> **GOAL OF THE EXERCISE**: Every line of the listing that contains the word "computer" is to be copied out.

-- MATERIAL SUPPLIED follows --

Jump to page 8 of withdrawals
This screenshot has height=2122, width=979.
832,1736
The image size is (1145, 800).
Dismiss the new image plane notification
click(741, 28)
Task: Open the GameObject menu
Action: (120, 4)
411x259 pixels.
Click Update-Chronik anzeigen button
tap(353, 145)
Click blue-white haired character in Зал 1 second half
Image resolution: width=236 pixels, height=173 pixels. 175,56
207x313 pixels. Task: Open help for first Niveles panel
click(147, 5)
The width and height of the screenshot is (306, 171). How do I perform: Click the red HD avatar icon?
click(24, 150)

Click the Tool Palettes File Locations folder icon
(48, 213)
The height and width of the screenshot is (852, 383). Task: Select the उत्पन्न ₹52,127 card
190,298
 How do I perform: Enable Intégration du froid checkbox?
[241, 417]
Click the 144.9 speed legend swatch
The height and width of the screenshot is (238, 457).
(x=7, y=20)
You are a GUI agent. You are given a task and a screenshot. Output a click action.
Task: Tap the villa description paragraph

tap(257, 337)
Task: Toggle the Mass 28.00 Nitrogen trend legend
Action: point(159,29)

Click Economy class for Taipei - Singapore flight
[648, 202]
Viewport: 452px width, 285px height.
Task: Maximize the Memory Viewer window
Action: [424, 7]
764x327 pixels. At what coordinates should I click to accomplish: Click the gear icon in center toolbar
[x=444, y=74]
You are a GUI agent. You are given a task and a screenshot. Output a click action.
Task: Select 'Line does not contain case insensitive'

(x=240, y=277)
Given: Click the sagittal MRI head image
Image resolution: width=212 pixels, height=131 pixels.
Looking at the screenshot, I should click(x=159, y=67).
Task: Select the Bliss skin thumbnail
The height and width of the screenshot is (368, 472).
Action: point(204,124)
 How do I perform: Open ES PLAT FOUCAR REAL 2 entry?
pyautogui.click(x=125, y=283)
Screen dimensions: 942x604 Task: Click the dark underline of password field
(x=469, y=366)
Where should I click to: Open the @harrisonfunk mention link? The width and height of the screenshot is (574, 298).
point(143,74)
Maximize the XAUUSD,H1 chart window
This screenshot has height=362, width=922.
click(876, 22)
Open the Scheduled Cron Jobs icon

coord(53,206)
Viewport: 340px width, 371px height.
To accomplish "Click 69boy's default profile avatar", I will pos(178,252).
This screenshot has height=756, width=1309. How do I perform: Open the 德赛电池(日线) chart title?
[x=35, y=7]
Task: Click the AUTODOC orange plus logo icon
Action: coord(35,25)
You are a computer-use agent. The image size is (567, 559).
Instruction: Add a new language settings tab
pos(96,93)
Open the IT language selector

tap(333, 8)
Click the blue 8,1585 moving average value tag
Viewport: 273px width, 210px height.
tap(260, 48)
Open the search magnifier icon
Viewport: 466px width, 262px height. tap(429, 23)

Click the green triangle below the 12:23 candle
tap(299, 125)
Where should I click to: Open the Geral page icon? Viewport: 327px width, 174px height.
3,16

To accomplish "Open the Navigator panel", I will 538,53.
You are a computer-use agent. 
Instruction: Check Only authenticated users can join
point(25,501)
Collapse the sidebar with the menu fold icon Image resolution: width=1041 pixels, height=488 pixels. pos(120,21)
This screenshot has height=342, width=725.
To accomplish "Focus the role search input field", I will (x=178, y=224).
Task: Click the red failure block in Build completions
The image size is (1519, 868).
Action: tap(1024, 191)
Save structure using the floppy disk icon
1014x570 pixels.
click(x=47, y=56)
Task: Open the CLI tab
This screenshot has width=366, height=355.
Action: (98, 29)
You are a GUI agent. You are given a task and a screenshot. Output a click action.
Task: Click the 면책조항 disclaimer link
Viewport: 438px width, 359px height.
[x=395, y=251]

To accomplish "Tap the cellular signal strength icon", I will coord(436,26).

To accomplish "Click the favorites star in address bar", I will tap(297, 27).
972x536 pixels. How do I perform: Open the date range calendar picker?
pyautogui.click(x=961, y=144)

-- MATERIAL SUPPLIED concluded --

> **ANSWER FOR THIS EXERCISE**:
You are a computer-use agent. The image size is (567, 559).
You are a computer-use agent. 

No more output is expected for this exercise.